**Text block:**
● ● ● ● ●
5.5 The mean value theorem

If $f\colon I\to\mathbb{R}$ is differentiable, then the derivative $f^{\prime}\colon I\to\mathbb{R}$ encodes a lot of information about the original function $f$ . Here we discuss a number of important results in this vein, which relate properties of $f^{\prime}$ (and possibly higher-order derivatives) to properties of $f$ .

Stationary points

Let $I\subseteq\mathbb{R}$ be an open interval and suppose $f\colon I\to\mathbb{R}$ is differentiable. Intuitively, it is clear that the tangent to the graph of $f$ should be horizontal at a point $x_{M}\in I$ where the function attains its maximum: see Figure 5.10. The same holds for a point where $f$ attains its minimum. Thus, our intuition tells us that the derivative (which corresponds to the gradient of the tangent line) should vanish wherever we encounter an extreme value of the function.³³ 3 But we are not content with intuition: we need formal proof! We will make this precise in Theorem 5.34 below. In fact, this observation should still hold if, rather than necessarily consider a maximum $x_{M}$ for $f$ , we considering a local maximum, defined as follows.
● ● ● ● ●
**Dataset extract:**
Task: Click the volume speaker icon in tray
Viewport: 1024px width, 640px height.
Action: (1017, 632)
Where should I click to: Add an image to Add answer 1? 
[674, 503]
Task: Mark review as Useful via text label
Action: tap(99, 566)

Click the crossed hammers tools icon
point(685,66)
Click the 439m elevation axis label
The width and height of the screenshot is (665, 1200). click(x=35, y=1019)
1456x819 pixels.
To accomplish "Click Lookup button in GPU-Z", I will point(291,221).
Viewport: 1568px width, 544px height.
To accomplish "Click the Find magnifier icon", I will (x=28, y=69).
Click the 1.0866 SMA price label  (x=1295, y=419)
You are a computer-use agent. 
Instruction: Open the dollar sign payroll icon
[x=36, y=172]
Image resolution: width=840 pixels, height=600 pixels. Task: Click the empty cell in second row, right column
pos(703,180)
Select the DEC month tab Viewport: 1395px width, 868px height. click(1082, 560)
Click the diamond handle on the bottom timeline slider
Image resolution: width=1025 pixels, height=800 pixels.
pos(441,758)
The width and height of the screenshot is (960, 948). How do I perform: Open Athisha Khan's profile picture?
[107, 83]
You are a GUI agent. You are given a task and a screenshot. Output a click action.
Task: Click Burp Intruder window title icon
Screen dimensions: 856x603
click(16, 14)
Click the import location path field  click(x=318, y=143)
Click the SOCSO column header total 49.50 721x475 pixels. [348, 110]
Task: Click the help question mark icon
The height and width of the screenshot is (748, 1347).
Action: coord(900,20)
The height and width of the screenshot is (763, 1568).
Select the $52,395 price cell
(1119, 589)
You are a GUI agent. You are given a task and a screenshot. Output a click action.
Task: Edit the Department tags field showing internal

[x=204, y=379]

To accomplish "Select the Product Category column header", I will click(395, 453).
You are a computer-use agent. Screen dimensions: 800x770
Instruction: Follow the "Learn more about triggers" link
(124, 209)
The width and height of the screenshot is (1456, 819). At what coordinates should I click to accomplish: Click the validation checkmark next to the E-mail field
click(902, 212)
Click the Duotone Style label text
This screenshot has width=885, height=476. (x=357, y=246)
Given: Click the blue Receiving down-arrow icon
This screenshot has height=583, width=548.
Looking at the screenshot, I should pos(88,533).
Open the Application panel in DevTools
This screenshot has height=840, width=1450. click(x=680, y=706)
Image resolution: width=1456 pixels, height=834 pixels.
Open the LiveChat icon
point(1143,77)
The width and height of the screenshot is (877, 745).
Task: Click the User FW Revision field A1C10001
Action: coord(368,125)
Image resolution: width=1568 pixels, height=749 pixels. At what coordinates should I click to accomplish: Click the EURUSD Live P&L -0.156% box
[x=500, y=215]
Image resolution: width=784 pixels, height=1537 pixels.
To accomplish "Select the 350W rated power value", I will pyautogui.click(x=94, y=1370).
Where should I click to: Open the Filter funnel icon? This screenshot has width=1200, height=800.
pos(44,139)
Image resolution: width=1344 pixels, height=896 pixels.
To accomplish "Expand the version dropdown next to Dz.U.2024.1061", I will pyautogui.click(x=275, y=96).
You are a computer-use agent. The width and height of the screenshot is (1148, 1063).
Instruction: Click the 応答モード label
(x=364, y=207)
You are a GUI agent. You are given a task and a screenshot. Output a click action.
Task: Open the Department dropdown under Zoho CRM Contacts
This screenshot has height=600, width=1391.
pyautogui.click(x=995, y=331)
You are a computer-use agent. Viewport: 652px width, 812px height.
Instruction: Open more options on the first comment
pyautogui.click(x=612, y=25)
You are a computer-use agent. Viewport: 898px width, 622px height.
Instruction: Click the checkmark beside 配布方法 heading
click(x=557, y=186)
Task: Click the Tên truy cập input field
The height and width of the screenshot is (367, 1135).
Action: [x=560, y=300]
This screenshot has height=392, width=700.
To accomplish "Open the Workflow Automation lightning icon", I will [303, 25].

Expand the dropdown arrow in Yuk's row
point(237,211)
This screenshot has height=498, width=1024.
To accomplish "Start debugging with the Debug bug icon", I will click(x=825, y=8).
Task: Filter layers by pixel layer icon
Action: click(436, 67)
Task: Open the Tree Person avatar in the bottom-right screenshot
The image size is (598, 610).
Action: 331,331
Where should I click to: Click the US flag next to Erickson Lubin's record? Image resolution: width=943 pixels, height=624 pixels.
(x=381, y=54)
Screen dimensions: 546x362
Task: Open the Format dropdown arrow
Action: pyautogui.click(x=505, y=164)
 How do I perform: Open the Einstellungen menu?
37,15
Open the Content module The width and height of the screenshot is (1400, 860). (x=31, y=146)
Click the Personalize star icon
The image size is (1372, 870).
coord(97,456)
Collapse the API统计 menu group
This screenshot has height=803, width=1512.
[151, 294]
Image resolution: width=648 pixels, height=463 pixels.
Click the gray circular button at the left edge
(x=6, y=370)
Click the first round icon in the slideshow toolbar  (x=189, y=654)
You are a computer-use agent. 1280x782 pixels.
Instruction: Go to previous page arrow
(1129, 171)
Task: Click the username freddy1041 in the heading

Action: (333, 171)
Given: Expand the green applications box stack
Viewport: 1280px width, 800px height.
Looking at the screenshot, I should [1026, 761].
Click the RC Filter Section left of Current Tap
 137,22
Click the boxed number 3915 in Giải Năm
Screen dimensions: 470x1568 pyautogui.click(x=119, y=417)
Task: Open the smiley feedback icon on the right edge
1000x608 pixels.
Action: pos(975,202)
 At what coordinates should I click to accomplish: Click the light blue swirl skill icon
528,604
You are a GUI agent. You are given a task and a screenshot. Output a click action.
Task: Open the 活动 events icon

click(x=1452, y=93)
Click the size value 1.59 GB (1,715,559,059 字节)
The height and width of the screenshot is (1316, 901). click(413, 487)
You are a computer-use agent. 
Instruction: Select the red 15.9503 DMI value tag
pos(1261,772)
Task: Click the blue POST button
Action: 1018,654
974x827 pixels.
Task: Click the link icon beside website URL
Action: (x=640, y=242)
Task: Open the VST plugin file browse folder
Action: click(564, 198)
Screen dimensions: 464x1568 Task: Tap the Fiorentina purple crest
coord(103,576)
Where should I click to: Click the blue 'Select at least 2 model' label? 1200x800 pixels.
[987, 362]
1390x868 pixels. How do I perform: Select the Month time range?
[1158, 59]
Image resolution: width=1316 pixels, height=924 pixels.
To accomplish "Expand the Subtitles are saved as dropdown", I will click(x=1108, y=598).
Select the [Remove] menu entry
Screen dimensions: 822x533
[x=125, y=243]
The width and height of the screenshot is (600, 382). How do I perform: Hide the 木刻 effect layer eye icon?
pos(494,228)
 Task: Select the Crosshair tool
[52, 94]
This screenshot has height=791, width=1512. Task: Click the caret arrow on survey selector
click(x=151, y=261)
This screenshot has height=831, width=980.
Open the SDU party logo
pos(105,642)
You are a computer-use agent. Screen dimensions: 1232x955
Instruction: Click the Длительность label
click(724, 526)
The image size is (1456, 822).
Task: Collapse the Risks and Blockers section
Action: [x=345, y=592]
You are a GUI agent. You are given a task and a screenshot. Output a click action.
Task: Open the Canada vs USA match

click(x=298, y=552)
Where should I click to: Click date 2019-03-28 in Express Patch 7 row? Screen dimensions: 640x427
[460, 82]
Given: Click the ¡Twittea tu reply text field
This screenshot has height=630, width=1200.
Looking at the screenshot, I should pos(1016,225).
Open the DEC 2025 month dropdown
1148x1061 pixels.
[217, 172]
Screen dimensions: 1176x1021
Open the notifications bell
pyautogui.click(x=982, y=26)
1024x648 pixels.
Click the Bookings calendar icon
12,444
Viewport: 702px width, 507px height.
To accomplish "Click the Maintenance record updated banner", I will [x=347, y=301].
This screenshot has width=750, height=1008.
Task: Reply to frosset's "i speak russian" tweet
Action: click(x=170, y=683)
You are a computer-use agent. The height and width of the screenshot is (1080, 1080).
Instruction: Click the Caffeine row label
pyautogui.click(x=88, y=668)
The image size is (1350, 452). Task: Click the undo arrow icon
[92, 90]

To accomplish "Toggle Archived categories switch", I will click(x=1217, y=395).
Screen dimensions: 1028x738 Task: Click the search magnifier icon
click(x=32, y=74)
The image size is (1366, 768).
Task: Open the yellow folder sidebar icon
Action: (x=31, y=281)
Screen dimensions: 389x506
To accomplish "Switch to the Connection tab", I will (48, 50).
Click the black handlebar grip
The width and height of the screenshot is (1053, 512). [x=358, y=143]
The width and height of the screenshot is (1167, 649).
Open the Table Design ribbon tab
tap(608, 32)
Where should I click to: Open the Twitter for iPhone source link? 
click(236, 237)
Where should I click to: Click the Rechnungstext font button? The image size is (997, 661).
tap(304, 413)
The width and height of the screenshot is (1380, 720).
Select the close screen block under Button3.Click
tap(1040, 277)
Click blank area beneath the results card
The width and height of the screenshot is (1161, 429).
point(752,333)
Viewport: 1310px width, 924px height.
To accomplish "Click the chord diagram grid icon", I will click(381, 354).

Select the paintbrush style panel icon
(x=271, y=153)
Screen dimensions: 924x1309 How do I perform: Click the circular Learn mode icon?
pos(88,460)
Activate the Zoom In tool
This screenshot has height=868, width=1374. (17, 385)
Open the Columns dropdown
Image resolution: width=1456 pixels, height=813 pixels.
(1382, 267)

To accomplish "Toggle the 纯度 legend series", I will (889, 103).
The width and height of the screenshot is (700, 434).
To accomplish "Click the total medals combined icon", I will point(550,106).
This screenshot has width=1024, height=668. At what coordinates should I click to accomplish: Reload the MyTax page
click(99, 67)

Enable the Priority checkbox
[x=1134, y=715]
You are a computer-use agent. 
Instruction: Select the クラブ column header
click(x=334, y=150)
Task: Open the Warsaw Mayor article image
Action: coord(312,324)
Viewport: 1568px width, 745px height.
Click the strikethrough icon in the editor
● ● ● ● ●
**What is asked:**
**1)** Update the mean value theorem text, starting with "5.5 The mean" and going on through "properties of $f$ .", so that "differentiable" reads "continuously differentiable".
**2)** In the mean value theorem text, list every number written with a dot between two parts of digits.

**The replies:**
**1)**
5.5 The mean value theorem

If $f\colon I\to\mathbb{R}$ is continuously differentiable, then the derivative $f^{\prime}\colon I\to\mathbb{R}$ encodes a lot of information about the original function $f$ . Here we discuss a number of important results in this vein, which relate properties of $f^{\prime}$ (and possibly higher-order derivatives) to properties of $f$ .

**2)** 5.5, 5.10, 5.34